Après le "Qatargate", une nouvelle affaire de corruption secoue le Parlement Européen.

Un an et demi à peine après le Qatargate, va-t-on désormais parler d'un "Russiagate"? Un portail Pro-Kremlin est soupçonné d'avoir participé à la propagande russe dans les rangs du Parlement Européen. L'institution qui se serait bien passée de cette nouvelle affaire, à deux mois des élections.

Le site "Voix de l'Europe" serait la voix du Kremlin au Parlement Européen. Il y a encore quelques jours, "Voice of Europe" se présentait comme une initiative citoyenne, visant à mettre en lumière visant à mettre l'humain au centre des décisions européennes.

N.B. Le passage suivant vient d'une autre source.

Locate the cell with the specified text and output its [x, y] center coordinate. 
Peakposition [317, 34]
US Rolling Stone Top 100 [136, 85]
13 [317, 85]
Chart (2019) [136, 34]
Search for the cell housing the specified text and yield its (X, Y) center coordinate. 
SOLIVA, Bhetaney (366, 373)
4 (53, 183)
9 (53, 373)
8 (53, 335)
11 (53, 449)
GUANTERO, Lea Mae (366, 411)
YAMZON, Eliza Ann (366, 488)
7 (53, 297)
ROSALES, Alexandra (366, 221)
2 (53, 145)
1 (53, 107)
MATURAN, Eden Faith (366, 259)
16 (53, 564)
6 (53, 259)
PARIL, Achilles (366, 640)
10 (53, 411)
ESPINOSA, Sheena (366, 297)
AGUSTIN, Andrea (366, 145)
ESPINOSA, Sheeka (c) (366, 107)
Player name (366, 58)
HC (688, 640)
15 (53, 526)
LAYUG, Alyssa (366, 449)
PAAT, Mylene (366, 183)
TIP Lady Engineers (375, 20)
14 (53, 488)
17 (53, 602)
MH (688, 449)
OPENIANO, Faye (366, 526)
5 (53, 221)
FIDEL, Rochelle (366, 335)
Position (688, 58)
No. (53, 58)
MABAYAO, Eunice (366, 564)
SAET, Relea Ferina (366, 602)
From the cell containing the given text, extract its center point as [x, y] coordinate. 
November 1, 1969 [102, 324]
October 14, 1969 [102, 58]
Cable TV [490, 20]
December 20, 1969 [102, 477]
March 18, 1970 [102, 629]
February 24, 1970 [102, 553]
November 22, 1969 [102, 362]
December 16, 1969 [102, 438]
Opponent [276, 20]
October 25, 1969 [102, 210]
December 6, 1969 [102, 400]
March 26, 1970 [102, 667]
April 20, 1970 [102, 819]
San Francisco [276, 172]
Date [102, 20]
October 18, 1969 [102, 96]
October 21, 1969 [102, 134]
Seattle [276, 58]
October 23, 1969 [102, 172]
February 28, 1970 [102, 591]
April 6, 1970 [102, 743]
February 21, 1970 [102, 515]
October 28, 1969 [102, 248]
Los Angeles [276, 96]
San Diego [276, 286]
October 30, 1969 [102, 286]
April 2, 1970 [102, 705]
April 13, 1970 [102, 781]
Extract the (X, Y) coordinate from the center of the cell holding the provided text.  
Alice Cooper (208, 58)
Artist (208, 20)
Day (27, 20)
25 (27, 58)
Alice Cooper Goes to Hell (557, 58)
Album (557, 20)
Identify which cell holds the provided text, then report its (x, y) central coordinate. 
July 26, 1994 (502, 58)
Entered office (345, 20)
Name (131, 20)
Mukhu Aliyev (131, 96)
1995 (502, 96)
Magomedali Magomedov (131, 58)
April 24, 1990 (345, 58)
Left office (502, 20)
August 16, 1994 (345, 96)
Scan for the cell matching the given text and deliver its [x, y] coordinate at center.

Mercredi, le gouvernement tchèque a fermé le site. Les services de renseignements de sept pays européens avaient déjà des soupçons de corruption. Ceux-ci ont été fermés par le Premier ministre ce jeudi. "Il semblerait que la Russie ait approché des parlementaires européens et aussi payés pour diffuser la propagande russe", a annoncé Alexander De Croo. "Il y a de la pression extérieure, mais aussi une collaboration intérieure au sein même de notre pays, aux plus hauts échelons de nos institutions démocratiques."

Des perquisitions ont permis aux services polonais et tchèques de mettre la main sur 48.500 euros et 36.000 dollars. Les destinataires de ces billets : l'extrême droite. "Il y a une partie 'désinformation' avec le portail Voice of Europe et dans ce volet-là, il y a un élu belge du Vlaams Belang, Filip de Winter qui est impliqué", explique Louis Colart, journaliste au pôle Enquêtes du journal Le Soir. "Il a accordé un entretien à ce portail en septembre dernier." Il existe un autre volet : celui de la corruption. "On a des eurodéputés qui sont soupçonnés d'avoir reçu de l'argent." 

L'oligarque russe Viktor Medvedtsjoek est à la tête de ce site web. Il s'agit d'un proche de Vladimir Poutine, arrêté en Ukraine et échangé contre des prisonniers de guerre russes en 2022. 

Pas d'enquête en Belgique

Craignant un "QatarGate bis", le Parlement européen dit examiner ces allégations. En Belgique, les services de renseignement suivent le dossier près, bien qu'une enquête judiciaire n'ait été ouverte.